The follwing custom subroutines were changed and need to be adjusted accordingly:

• px_custom_check_sensitive_route
• px_custom_check_sensitive_graphql_operation
• px_custom_filter_by_http_method
• px_custom_filter_by_user_agent
• px_custom_filter_by_route
• px_custom_filter_by_extension
• px_custom_filter_by_ip
• px_custom_enforced_routes
• px_custom_monitored_routes
• px_custom_check_enabled_route

What needs to be changed?

1. Make a copy of your PX_CUSTOM VCL file on your local computer.
2. Upload the new v10 PX_CUSTOM VCL file to your Fastly service.
3. Compare each custom subroutine on your previous PX_CUSTOM VCL with the new subroutine, and transfer the previously existing implementation to the new PX_CUSTOM VCL file. All desired logic should remain the same (pay special attention to conditionals and regular expressions!), but modify the return values of the subroutine as needed.

📘

Example

We've adjusted px_custom_check_sensitive_route subroutine to return a boolean value instead of setting a header.
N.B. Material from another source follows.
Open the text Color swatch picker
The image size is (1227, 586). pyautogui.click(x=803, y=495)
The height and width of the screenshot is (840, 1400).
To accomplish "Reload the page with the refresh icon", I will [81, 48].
Here is the previous implementation of this subroutine:

Vcl

# implementation in v9.x and below
sub px_custom_check_sensitive_route {
    if (req.url.path ~ {"<sensitive_routes>"}) {
        set req.http.X-PX-sensitive-route = "1";
    }
}

Compare this with the newer implementation fo the subroutine:

Vcl

# implementation in v10
sub px_custom_check_sensitive_route BOOL {
    if (req.url.path ~ {"<sensitive_routes>"}) {
        return true;
    }
    return false;
}

The regular expression in the condition (i.e., <sensitive_routes>) should stay the same for both implementations. The difference is that instead of setting the X-PX-sensitive-route header, we can simply return true.

3. Validate the px_configs configuration table in the PX_CONFIGS VCL file.

Several configuration options were deprecated in Fastly VCL v10. If one or more configurations in the list below are present in the px_configs table of the PX_CONFIGS VCL file, please modify them accordingly.

• px_module_mode - The "async_monitor" value is no longer available. The "monitor" value should be used instead.
• px_block_all_size_exceeded_post_requests - This configuration field has been removed. POST requests with bodies larger than 8 KB will go through normal processing.
• px_block_size_exceeded_post_requests_specific_routes - This configuration field has been removed. POST requests with bodies larger than 8 KB will go through normal processing.
• px_block_size_exceeded_post_requests_by_size - This configuration field has been removed. POST requests with bodies larger than 8 KB will go through normal processing.

4. Remove references to X-PX-* headers.

In version 9.x and earlier, HUMAN used headers beginning with x-px-* to store information during the duration of the Fastly request life cycle. These headers have been renamed in version 10 and will no longer be present on the request. Any references to these headers in your Fastly VCL code should be removed.

🚧

If you have logic in your Fastly VCL files that relies on these x-px-* headers, please reach out to your HUMAN Solution Architect or Customer Support for guidance on how to align this code with version 10.